Scenario Use GOMEMLIMIT?
Containerized app with a hard cgroup limit Yes — set to ~90% of the cgroup limit to avoid OOMKill
Bursty workload with idle heap retained Yes — bounds steady-state RSS
GC-CPU starved batch job No — let GOGC rise instead
You can't tell if you're allocation-bound or memory-bound Measure first

The combination GOGC=off + GOMEMLIMIT=X is a sentinel: the GC never runs by ratio, only when memory pressure approaches X. Useful for spiky allocation patterns where you want all the headroom up to a hard ceiling.


4. Stack copying and pointer rewriting

When a goroutine's stack must grow, the runtime:

  1. Allocates a new contiguous stack of the next size up.
  2. Walks every frame using DWARF-like metadata baked in by the compiler.
  3. For each on-stack pointer, computes the offset into the old stack and writes the new address.
  4. Updates every g.sched / g.stk* field and resumes.

The "no permanent escape to the stack" rule is enforced because of step 3: if you stored a stack address into a goroutine-external location (heap, global, channel), there'd be nothing to rewrite. The escape analyzer prevents this at compile time; you can't sneak around it.

Pathological case: a small recursive function that grows to a few MiB triggers many copies. Each copy is O(stack size). If you see this in a profile, restructure or pre-grow with runtime/debug.SetMaxStack only after you've ruled out the algorithm.


5. Write barriers, hybrid

Go's barrier is hybrid: deletion (Yuasa) + insertion (Dijkstra). On a pointer store *slot = ptr during marking:

  • The previously stored pointer (*slot before write) is shaded grey (deletion barrier).
  • The newly stored pointer (ptr) is shaded grey (insertion barrier).

This permits stack scanning without rescans — once a stack is scanned, the barrier alone is enough to maintain the invariant. Practically, this kept STW pauses sub-millisecond after Go 1.8.

You see the barrier in benchmarks as a small per-pointer-store overhead during the mark phase. It is not optional.


6. Finalizers, the trap

runtime.SetFinalizer(obj, func(o *Obj) { o.Close() })

What seniors learn the hard way:

  • Finalizers run after the object becomes unreachable, in a separate goroutine, in unspecified order.
  • They resurrect the object for one more cycle so the finalizer can read its fields. This delays reclamation.
  • They are not guaranteed to run before program exit. Never depend on them for visible side effects.
  • Cycles among finalizer-bearing objects are never collected. Two objects with finalizers pointing at each other live forever.
  • You cannot SetFinalizer twice on the same object (panics) or finalize a value receiver of a method.

For Go 1.24+ prefer runtime.AddCleanup: multiple cleanups per object, no resurrection, no keep-alive — far less footgun-shaped.
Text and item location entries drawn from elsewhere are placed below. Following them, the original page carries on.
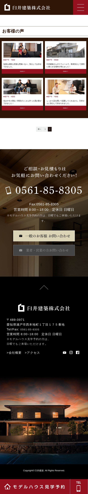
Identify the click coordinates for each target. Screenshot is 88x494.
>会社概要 (14, 352)
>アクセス (32, 352)
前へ (39, 129)
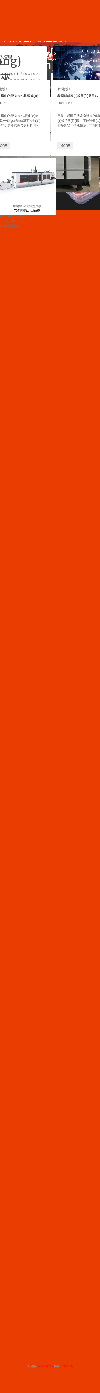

Existing finalizer code should migrate.


7. runtime.KeepAlive, the underused friend

buf := allocateCBuffer()
defer C.free(unsafe.Pointer(buf))

_, err := C.write(fd, buf, len)
runtime.KeepAlive(buf)        // ensure buf isn't reclaimed before write() returns

Without KeepAlive, the compiler can decide that buf's last Go use is the C.write call's argument evaluation, and a concurrent GC could collect the object before the C function returns. KeepAlive extends the lifetime to that program point. Required whenever you pass a Go-managed allocation to C and the C side may use it after the call returns control to Go.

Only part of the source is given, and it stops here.